You have been waiting, and the days have felt long. I do not brush that aside. When a wrong has been done and the one who did it goes on as though nothing happened, the silence itself becomes a weight. It is one thing to suffer the electric shocks and the sickness and the indignity of it all; it is another to be met with a hard heart that will not own its fault. And you have brought this to the Lord again and again, and still the landlord’s conscience sleeps. That wears on the soul.
But I want you to see something, and I want you to see it clearly because it belongs to your peace. Your heavenly Father is not asleep, and He is not indifferent. The landlord may have forgotten you, but the God who counts the stars and calls them all by name has not forgotten. Not one sleepless night of yours has escaped His notice. Not one receipt for medicine or shower pass has been tossed aside in heaven’s accounting. The Lord keeps the books, and He keeps them perfectly. You are not dealing only with a man who holds a property; you are dealing with the One who holds the man.
I want you to picture your present trouble as a ship in deep water. The harbor seems far off, the wind is contrary, and the owner of the vessel, the one who should have made her seaworthy, is nowhere to be seen. But the Pilot has come aboard. Jesus Christ knows these waters. He has sailed through far darker straits, and He is with you in the cabin and at the helm. The landlord may not answer your letters or your pleas, but the Lord Jesus answers before you call. He is not a high priest who cannot be touched with the feeling of your infirmities; He was tried and tested in every way, and He knows what it is to be ill-used by men in authority. Look to Him. He will steer this vessel home.
Now, about the landlord’s conscience. You have prayed that the Holy Spirit would stir it and awaken it. That is a right prayer, a prayer that pleases God, for it asks for the man’s true good. But do not tie your own comfort to whether you can see that awakening happen. The Spirit works in secret, like the wind. You may not hear the sound of it today or tomorrow, and yet the work may be begun. And even if the man never softens, your cause is not lost. The Lord is your compensation. He is your shield and your exceeding great reward. I do not say this to diminish the real, tangible losses you have suffered, the cost of treatments, the skin afflictions, the threats. Those are genuine burdens, and the Lord who made your body cares about its hurts. He who formed the ear, does He not hear? He who made the skin, does He not know its afflictions? He does. But your ultimate portion is not in the landlord’s hands. The Lord Himself is the portion of His people, and He will see to it that you are not ultimately the loser. Somehow, in ways you cannot yet trace, He will make up to you what has been taken.
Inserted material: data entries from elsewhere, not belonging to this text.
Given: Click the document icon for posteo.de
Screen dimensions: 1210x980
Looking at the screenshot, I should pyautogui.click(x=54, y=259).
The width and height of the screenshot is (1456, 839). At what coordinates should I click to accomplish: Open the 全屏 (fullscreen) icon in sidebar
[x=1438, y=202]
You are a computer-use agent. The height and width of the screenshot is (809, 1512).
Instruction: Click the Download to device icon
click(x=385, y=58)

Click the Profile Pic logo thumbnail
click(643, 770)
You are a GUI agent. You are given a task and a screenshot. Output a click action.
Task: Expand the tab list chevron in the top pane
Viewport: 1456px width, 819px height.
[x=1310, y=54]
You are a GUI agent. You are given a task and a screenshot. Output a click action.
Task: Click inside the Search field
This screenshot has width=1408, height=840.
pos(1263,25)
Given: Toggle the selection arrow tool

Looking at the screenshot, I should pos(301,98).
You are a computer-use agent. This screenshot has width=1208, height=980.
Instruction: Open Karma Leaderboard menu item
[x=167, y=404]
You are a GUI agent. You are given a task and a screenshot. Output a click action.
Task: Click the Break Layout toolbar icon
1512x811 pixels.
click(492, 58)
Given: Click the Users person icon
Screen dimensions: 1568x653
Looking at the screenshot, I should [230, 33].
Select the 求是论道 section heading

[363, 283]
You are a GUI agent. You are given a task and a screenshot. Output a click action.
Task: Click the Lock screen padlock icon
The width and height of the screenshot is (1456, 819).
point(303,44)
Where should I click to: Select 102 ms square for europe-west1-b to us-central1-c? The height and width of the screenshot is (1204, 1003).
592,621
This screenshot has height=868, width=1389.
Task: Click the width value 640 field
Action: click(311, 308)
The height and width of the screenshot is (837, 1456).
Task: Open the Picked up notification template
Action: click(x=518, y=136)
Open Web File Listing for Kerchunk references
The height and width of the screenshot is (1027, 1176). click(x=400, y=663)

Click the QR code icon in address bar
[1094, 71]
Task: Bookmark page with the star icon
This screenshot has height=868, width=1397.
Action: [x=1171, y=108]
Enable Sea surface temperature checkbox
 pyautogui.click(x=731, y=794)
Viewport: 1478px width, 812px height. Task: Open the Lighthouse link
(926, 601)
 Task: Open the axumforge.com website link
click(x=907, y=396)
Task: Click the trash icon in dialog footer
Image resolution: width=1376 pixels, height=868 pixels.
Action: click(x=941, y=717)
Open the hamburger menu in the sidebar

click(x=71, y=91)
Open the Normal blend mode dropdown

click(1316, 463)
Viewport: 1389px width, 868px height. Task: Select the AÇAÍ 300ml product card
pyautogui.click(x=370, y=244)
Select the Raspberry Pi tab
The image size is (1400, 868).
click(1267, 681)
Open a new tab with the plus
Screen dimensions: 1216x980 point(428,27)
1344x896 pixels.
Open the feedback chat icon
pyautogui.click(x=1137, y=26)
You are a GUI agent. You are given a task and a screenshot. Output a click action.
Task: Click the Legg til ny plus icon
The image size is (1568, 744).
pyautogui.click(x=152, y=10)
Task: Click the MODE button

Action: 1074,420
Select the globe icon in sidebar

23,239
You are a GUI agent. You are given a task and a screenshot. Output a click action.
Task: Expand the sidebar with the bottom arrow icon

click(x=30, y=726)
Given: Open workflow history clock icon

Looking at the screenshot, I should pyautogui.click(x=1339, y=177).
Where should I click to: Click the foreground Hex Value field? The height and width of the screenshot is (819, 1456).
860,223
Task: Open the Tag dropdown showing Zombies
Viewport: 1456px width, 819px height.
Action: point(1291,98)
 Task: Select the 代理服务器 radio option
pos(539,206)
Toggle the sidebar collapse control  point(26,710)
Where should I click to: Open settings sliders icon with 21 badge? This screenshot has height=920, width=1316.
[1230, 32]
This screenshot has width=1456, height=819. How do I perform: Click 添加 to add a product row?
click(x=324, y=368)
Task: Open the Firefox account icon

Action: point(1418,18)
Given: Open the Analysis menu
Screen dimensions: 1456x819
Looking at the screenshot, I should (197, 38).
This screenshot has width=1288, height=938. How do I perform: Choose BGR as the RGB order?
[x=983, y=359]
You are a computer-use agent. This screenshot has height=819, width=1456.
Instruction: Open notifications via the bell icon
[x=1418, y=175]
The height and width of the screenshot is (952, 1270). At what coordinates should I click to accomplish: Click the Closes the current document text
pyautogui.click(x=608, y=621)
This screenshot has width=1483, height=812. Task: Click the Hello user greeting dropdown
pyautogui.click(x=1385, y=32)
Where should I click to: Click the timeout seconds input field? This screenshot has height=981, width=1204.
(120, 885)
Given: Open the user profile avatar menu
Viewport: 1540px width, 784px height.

Think of a love-letter that arrives in a black-edged envelope. The message inside is full of tenderness and promise, but the envelope speaks of mourning. Many of God’s choicest mercies come to us wrapped in troubles. The electric shocks, the illness, the long silence, these are the black edge around a letter in which He says, “I am with you. I will never leave you. I am working all things together for your good.” Do not throw the letter away because the envelope is grim. Break the seal and read what His love has written.
And as for the waiting, let me remind you of a father’s hand in the dark. A child is frightened in the night and cannot see anything, but the father reaches out and takes the little hand in his. The child does not know where the morning is or when the light will come, but the hand holds. That is enough. The hand holds. Your Father’s hand holds you now. The answer has not yet appeared, but the hand has not let go. The silence from the landlord is not the silence of God. God has spoken in His Son, and His word to you is a word of peace purchased by blood. Rest in that, even while the other matter remains unresolved.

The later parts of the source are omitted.